Macrophage S1PR2 Drives Sepsis-induced Immunosuppression by Exacerbating Mitochondrial Fragmentation.

Abstract

Macrophage mitochondrial dysfunction is associated with immunosuppression and poor prognosis of septic patients. Mitochondrial fragmentation drives mitochondrial dysfunction. Our previous study has found that S1PR2 regulates macrophage phagocytosis during sepsis, while the role of S1PR2 in immunosuppression and the mechanisms remain further studied. This study aimed to unveil the relationship between macrophage mitochondrial fragmentation and sepsis-induced immunosuppression, as well as the S1PR2-related mechanisms thereof.
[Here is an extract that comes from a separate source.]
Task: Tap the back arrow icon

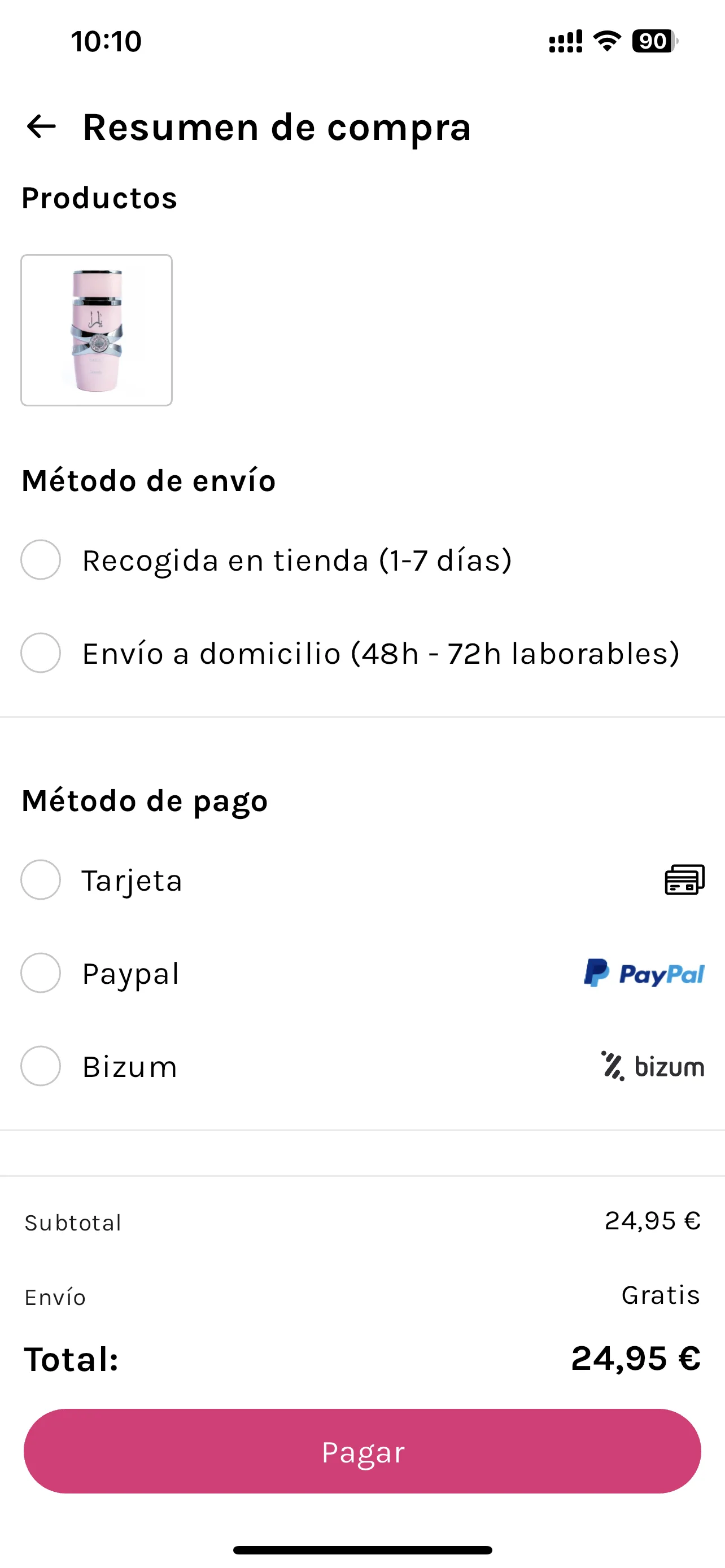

Peripheral blood monocytes were collected from healthy controls (n = 12), nonseptic critical controls (n = 13) and septic patients (n = 19). Peritoneal macrophages were harvested from wildtype and S1pr2^-/- mice (MMRRC strain iD, 12830) after cecal ligation and puncture (CLP). Mitochondrial ultrastructure was evaluated using transmission electron microscopy. The impact of mitochondrial ultrastructure alteration on immunosuppression of monocytes-macrophages was evaluated. Compared with nonseptic and healthy controls, peripheral blood monocytes from septic patients exhibited increased S1PR2 expression, mitochondrial fragmentation, and mitochondrial dysfunction. Mitochondrial fragmentation was negatively associated with HLA-DR expression. S1PR2 expression was positively correlated with mitochondrial fragmentation and negatively correlated with HLA-DR expression. In mice subjected to CLP, S1PR2 depletion ameliorated macrophage mitochondrial fragmentation and dysfunction, boosted immunity, and improved survival. Mechanistically, in response to sepsis, S1PR2 activates ROCK I to induce Drp1 phosphorylation, resulting in Drp1-dependent mitochondrial fragmentation of macrophages. Drp1 inhibition by Mdivi-1 mitigated S1PR2-induced macrophage immunosuppression and improved the prognosis of mice following CLP. In conclusion, S1PR2-induced mitochondrial fragmentation is a crucial factor mediating septic immunosuppression, highlighting its potential as a promising therapeutic target in sepsis.